Dataset records Start Marker

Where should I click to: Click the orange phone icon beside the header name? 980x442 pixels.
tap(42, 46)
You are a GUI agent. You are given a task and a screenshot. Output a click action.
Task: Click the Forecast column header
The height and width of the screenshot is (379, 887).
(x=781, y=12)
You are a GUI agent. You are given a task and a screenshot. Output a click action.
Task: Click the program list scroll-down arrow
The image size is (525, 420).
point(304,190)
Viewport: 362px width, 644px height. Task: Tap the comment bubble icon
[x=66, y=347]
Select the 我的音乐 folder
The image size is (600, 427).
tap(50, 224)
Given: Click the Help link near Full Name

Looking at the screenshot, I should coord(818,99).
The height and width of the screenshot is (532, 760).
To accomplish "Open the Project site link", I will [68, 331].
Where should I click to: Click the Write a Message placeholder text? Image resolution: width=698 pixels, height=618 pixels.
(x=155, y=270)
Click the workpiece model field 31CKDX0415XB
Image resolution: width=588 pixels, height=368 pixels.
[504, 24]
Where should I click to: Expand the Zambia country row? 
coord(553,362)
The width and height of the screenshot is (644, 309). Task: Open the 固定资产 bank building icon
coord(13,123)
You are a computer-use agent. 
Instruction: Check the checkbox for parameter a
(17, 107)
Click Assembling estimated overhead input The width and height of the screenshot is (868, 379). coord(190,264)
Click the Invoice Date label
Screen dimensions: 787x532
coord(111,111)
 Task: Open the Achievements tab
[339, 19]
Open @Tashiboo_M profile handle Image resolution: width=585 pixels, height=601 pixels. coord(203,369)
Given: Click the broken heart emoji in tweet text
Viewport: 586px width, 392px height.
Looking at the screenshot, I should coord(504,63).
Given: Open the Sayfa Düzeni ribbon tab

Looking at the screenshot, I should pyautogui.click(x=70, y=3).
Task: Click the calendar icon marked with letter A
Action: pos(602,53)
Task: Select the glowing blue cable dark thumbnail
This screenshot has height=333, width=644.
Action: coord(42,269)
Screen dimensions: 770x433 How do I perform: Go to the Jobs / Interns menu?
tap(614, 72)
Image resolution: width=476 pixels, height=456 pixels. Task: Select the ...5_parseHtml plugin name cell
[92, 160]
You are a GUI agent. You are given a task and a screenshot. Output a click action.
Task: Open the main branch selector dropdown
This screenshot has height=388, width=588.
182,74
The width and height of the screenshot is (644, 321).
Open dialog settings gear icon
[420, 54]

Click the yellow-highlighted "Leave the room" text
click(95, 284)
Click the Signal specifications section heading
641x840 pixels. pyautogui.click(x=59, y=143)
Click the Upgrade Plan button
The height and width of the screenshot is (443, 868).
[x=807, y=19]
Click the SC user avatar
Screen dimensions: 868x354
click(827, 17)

Dataset records End Marker

__Your objective__:
Please write out the records from above, keeping every line exact.

__Written answer__:
Where should I click to: Click the orange phone icon beside the header name? 980x442 pixels.
tap(42, 46)
You are a GUI agent. You are given a task and a screenshot. Output a click action.
Task: Click the Forecast column header
The height and width of the screenshot is (379, 887).
(x=781, y=12)
You are a GUI agent. You are given a task and a screenshot. Output a click action.
Task: Click the program list scroll-down arrow
The image size is (525, 420).
point(304,190)
Viewport: 362px width, 644px height. Task: Tap the comment bubble icon
[x=66, y=347]
Select the 我的音乐 folder
The image size is (600, 427).
tap(50, 224)
Given: Click the Help link near Full Name

Looking at the screenshot, I should coord(818,99).
The height and width of the screenshot is (532, 760).
To accomplish "Open the Project site link", I will [68, 331].
Where should I click to: Click the Write a Message placeholder text? Image resolution: width=698 pixels, height=618 pixels.
(x=155, y=270)
Click the workpiece model field 31CKDX0415XB
Image resolution: width=588 pixels, height=368 pixels.
[504, 24]
Where should I click to: Expand the Zambia country row? 
coord(553,362)
The width and height of the screenshot is (644, 309). Task: Open the 固定资产 bank building icon
coord(13,123)
You are a computer-use agent. 
Instruction: Check the checkbox for parameter a
(17, 107)
Click Assembling estimated overhead input The width and height of the screenshot is (868, 379). coord(190,264)
Click the Invoice Date label
Screen dimensions: 787x532
coord(111,111)
 Task: Open the Achievements tab
[339, 19]
Open @Tashiboo_M profile handle Image resolution: width=585 pixels, height=601 pixels. coord(203,369)
Given: Click the broken heart emoji in tweet text
Viewport: 586px width, 392px height.
Looking at the screenshot, I should coord(504,63).
Given: Open the Sayfa Düzeni ribbon tab

Looking at the screenshot, I should pyautogui.click(x=70, y=3).
Task: Click the calendar icon marked with letter A
Action: pos(602,53)
Task: Select the glowing blue cable dark thumbnail
This screenshot has height=333, width=644.
Action: coord(42,269)
Screen dimensions: 770x433 How do I perform: Go to the Jobs / Interns menu?
tap(614, 72)
Image resolution: width=476 pixels, height=456 pixels. Task: Select the ...5_parseHtml plugin name cell
[92, 160]
You are a GUI agent. You are given a task and a screenshot. Output a click action.
Task: Open the main branch selector dropdown
This screenshot has height=388, width=588.
182,74
The width and height of the screenshot is (644, 321).
Open dialog settings gear icon
[420, 54]

Click the yellow-highlighted "Leave the room" text
click(95, 284)
Click the Signal specifications section heading
641x840 pixels. pyautogui.click(x=59, y=143)
Click the Upgrade Plan button
The height and width of the screenshot is (443, 868).
[x=807, y=19]
Click the SC user avatar
Screen dimensions: 868x354
click(827, 17)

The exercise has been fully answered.